Werner Peiner

Biography

Painter, stained glass, mosaics, textiles. Born 20 July 1897 in Düsseldorf. 1914-18: military service. From 1919: studied at the Düsseldorf Akademie. From 1922: freelanced in Bonn and Düsseldorf, and, from 1931, in Kronenburg-Eifel. By early 1930s: Shell a major client, for which he designed the Shell river-maps, and the stained-glass wall and large mosaic for Shell House, Berlin. From 1933: taught monumental painting at the Düsseldorf Akademie.

1935: after a four-month painting trip to Central and East Africa, his resulting canvases, ‘painted in a style reminiscent at the same time of Functionalism and Henri Rousseau, are accused by certain journalists of being “non-German” art. The criticisms cease when Hitler himself acquires the triptych “Das schwarze Paradies” in 1938 for the new Chancellery in Berlin.’ From June 1937: head of the Hermann-Göring-Meisterschule für Malerei, Kronenburg; appointed member of the Prussian Art Academy, but his troubles continued: ‘The same year, one of his engravings is confiscated at Düsseldorf in the course of the battle against “degenerate art”’. 1937: awarded Gold Medal at the Paris World Exhibition. February 1938: Hitler bought another Peiner canvas which was exhibited at the Berlin Academy. 1938: tapestry commissions for the Berlin Chancellery (not completed). 1940: appointed Privy Councillor of the Prussian State. ‘The Kronenburg School is dissolved in 1945. He is then evacuated to Gimborn (Bergisches Land), where he is captured by the Allied troops, who confiscate all his goods and put him in a camp for six months.’ (Quotations above from MGD, 1992)
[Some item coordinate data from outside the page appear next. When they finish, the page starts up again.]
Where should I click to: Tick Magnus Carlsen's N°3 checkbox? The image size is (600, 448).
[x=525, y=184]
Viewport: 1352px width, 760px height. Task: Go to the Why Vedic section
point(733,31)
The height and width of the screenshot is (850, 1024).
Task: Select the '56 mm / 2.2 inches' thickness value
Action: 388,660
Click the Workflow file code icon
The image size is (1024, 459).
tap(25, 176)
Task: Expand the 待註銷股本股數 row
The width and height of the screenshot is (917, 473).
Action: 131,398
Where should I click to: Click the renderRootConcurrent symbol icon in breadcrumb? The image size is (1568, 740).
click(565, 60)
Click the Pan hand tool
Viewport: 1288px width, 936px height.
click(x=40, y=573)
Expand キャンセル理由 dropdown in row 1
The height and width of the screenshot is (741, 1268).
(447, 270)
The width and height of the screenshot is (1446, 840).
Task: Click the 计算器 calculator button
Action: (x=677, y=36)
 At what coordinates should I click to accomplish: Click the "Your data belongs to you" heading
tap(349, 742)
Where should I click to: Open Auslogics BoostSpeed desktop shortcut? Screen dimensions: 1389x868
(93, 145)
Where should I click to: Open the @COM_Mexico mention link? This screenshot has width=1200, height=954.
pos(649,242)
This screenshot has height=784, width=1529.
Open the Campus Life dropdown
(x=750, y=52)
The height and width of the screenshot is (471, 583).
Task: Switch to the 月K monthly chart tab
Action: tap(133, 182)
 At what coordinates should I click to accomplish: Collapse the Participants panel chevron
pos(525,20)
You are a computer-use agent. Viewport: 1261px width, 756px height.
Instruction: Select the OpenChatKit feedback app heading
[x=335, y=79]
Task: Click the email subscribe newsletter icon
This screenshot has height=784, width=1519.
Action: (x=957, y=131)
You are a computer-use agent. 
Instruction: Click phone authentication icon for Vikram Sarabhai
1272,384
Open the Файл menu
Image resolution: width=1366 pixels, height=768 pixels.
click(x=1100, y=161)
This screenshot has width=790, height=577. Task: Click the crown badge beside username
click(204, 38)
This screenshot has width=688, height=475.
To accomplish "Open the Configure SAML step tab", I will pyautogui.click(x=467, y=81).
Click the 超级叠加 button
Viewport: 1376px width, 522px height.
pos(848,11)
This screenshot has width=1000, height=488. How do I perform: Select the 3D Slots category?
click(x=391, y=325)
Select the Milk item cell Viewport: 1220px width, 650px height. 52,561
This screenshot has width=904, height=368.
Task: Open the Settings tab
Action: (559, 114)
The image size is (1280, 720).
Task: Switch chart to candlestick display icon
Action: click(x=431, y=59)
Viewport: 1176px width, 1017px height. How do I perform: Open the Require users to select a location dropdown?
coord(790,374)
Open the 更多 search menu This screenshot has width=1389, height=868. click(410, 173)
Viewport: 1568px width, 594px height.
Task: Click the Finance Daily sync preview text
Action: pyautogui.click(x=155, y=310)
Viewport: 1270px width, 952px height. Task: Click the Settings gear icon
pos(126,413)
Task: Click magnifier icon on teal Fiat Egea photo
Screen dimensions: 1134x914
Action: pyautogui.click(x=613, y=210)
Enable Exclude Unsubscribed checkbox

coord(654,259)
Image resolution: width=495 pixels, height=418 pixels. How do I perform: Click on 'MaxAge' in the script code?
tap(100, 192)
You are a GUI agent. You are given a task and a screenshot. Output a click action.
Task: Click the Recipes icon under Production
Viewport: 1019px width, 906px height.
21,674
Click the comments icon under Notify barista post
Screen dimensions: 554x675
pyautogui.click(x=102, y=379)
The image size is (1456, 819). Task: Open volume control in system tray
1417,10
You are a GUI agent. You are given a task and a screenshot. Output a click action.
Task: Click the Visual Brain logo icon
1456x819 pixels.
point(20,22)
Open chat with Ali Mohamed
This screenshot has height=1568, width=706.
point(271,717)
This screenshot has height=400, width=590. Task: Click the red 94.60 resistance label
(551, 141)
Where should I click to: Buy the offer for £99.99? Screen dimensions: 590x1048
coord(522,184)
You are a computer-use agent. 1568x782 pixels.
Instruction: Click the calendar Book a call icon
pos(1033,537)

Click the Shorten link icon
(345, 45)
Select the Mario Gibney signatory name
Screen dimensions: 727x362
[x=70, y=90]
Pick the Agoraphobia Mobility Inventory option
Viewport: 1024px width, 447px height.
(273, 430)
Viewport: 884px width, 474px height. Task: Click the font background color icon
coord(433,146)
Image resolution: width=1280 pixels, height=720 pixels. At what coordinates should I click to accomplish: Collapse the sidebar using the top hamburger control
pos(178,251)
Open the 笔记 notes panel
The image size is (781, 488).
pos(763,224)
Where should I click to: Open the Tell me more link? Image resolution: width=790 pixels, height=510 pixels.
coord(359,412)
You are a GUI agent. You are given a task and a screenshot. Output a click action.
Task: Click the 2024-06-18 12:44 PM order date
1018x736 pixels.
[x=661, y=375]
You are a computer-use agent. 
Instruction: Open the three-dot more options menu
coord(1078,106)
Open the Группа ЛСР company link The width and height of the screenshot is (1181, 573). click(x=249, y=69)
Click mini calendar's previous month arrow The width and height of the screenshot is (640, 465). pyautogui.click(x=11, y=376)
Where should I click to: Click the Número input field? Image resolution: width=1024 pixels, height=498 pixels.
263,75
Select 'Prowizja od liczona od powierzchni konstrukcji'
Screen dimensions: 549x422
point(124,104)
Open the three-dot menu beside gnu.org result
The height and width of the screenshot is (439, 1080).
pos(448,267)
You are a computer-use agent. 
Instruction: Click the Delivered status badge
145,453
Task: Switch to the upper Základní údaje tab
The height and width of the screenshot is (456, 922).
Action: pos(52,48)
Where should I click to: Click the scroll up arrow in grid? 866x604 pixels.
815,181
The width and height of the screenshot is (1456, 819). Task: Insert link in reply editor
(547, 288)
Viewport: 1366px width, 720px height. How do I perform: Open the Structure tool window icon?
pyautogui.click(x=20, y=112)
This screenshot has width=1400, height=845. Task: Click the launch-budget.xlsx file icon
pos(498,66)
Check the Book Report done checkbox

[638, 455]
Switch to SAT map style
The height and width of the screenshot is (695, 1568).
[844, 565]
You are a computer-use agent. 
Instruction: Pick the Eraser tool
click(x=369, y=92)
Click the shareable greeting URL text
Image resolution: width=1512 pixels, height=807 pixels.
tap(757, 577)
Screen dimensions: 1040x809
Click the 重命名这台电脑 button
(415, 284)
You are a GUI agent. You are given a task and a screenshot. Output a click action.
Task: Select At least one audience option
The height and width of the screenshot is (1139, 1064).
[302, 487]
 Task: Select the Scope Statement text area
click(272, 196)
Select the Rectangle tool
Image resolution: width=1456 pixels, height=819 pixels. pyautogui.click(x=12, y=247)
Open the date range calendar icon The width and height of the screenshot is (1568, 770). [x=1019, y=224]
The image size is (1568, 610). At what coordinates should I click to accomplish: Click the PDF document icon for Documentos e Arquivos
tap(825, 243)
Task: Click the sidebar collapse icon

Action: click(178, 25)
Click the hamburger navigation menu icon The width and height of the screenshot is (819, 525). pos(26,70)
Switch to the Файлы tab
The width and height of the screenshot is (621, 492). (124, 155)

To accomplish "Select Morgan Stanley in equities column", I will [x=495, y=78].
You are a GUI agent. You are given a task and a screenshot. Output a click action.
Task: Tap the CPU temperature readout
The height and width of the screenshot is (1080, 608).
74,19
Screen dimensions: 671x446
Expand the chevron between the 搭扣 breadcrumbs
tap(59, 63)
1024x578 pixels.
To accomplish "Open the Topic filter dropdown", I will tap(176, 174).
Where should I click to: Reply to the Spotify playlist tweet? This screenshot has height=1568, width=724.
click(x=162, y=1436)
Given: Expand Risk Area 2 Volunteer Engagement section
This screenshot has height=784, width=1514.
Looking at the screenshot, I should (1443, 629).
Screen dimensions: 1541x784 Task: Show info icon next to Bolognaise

After the war he had a studio at the Haus Vort, near Leichlingen, and continued painting. 1977: became honorary member of the Deutsche Akademie für Bildung und Kultur. Died 19 August 1984 in Leichlingen (Rheinland).

Writings about

  • Ernst Adolf Dreyer, Werner Peiner, Hamburg: Sieben Stäbe, 1936
  • Curt Carl Eberlein, Werner Peiner (exh. cat.), Berlin: Staatsministerium, 1938
  • die neue linie, July 1942, pp. 20-21
  • Vollmer, 1956 (with extensive bibliography)
  • J. Himmelreich (intro.), Werner Peiner (exh. cat.), Leichlingen, 1956 (includes brief biography)
  • MGD, 1992 (includes bibliography)
  • Anja Hesse, Malerei des Nationalsozialismus. Der Maler Werner Peiner, Hildesheim: Olms, 1995
  • Munzinger Archiv [QUERY]
  • Saur, 2000
  • Benezit, 2006 (includes auction records 1984-2004).
  • Deutsche Biographische Enzyklopädie, Munich, London, New Providence: K.G. Saur 1995- (from 1997: Munich only)., 1998

Exhibitions

  • Academy of Fine Arts, Berlin, 1938
  • Leichlingen, 1956
  • Marco Gallery, Bonn, 1974.

Collections

  • Dr Hanns Simon Stiftung , Bitburg.